Closed CualeMarke closed 8 months ago
You can open the project for TDLib building in Visual Studio and change properties manually. There should be no need to strongly-name native DLLs "libcrypto-3-x64.dll", "libssl-3-x64.dll", "zlib1.dll".
Ok, it worked, thank you. So, basically you are confirming me that I should not use TdLib and TdLib.Api from nuget, but I should use Telegram.Td generated by TdLib project.
TDLib in nuget is provided by a third-party publisher. It is definitely simpler to use the nuget
version, but it is always advisable to use the latest TDLib version from Github instead.
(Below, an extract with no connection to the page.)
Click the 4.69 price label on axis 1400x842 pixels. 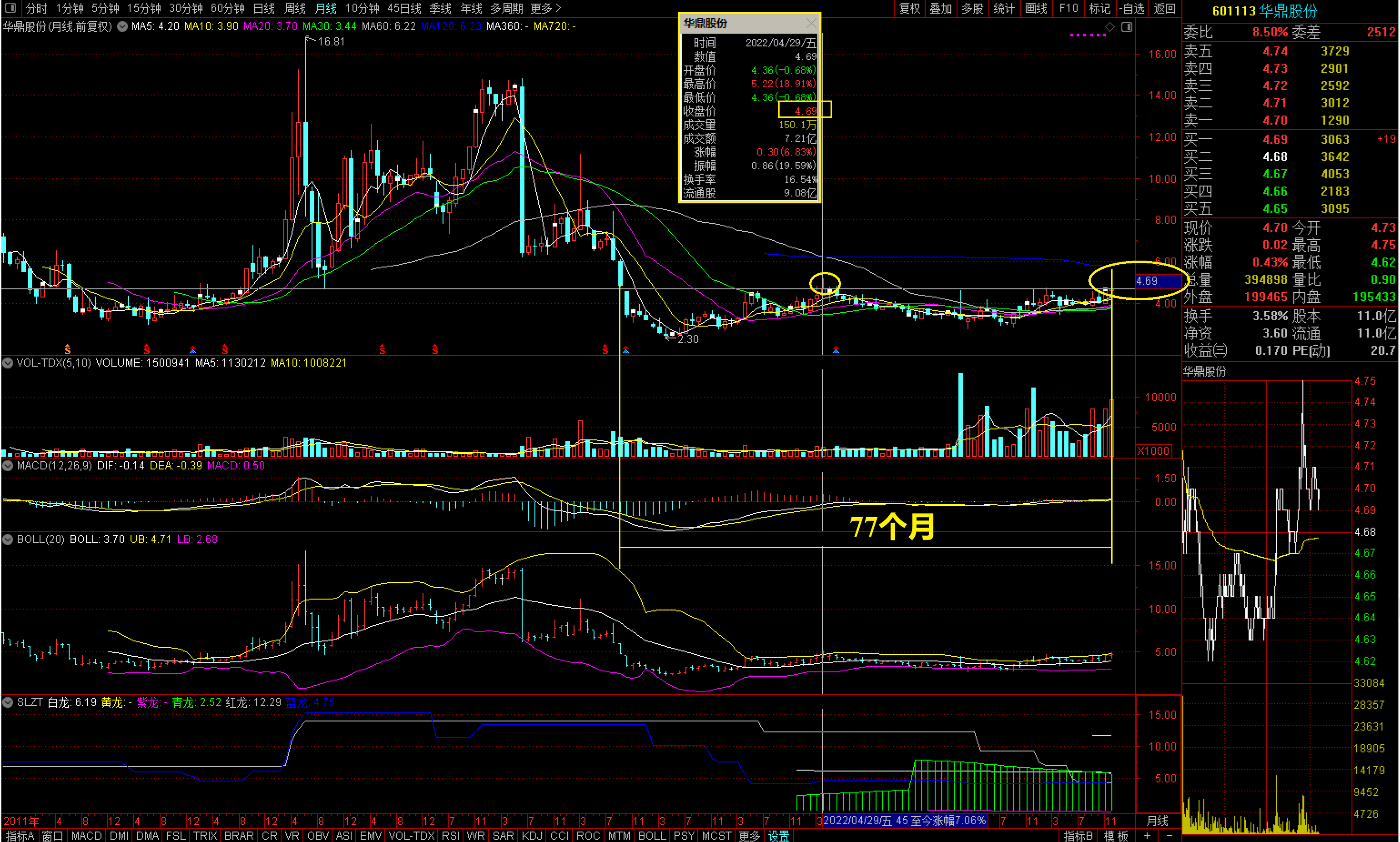tap(1147, 281)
Hi, I have an MVC .NET Framework web application and I'd added the TdLib and TdLib.Api packages from nuget (version 1.8.21). Then I've seen that some dependencies were missing, so I've compiled the project "https://github.com/tdlib/td" to get the required DLLs. Then I've managed to get the "tdjson.dll", "libcrypto-3-x64.dll", "libssl-3-x64.dll", "zlib1.dll" DLLs from the ".\td\tdlib\bin" folder. Finally I've added them to the web application and everything started working.
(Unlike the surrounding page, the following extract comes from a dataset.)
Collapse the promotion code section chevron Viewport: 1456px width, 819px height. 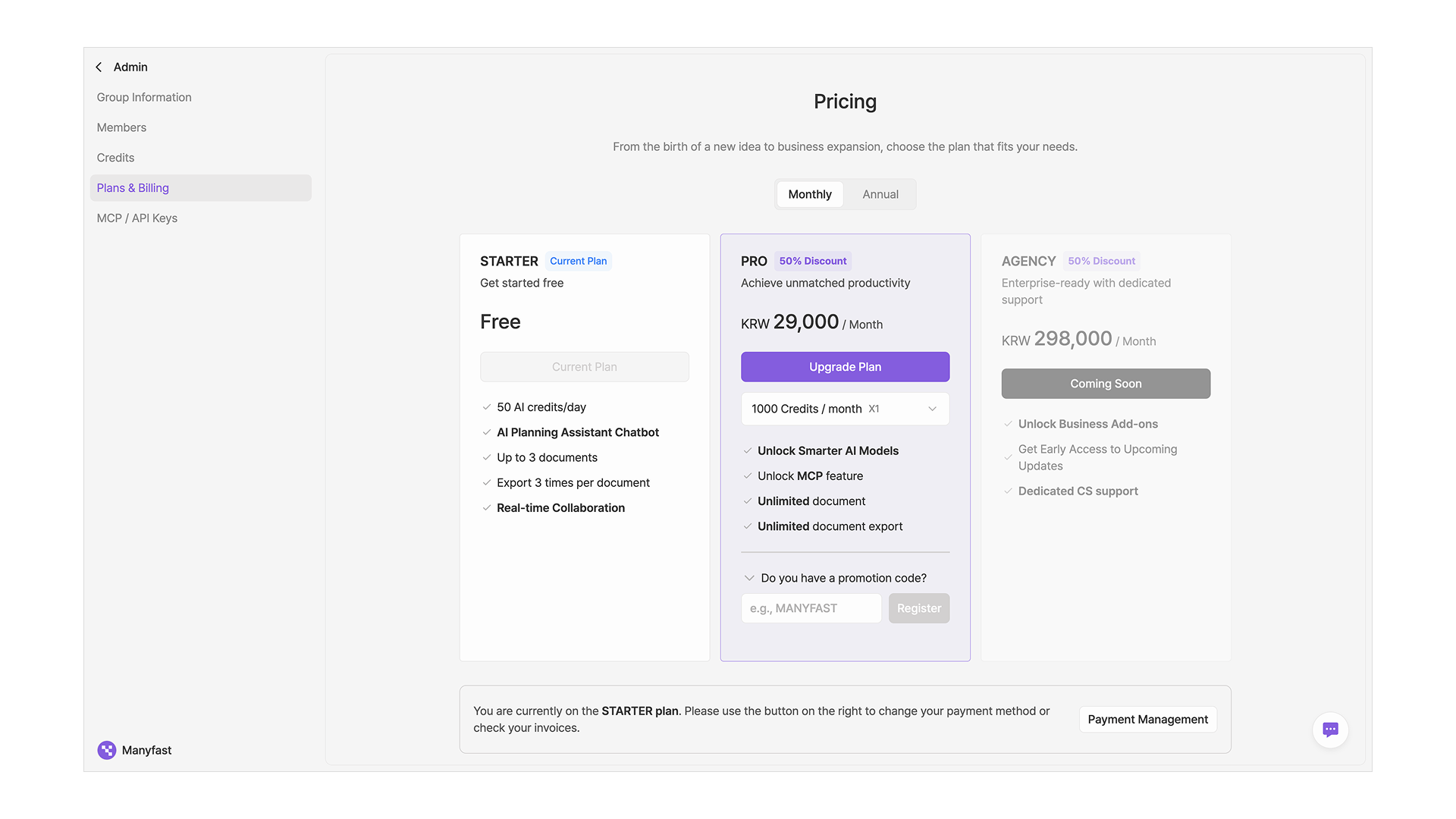(749, 578)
Sadly my project is signed and strongly-named via a .pfx file (I've tried also a .snk) and since this DLLs aren't strongly-named my web application can't run anymore if I keep the Signing enabled. I've tried in many ways to sign these DLLs in some way (Assembly Linker, Sn.exe, Signtool.exe), but nothing worked.
Am I missing something? Is there a way to get these DLLs strongly-named?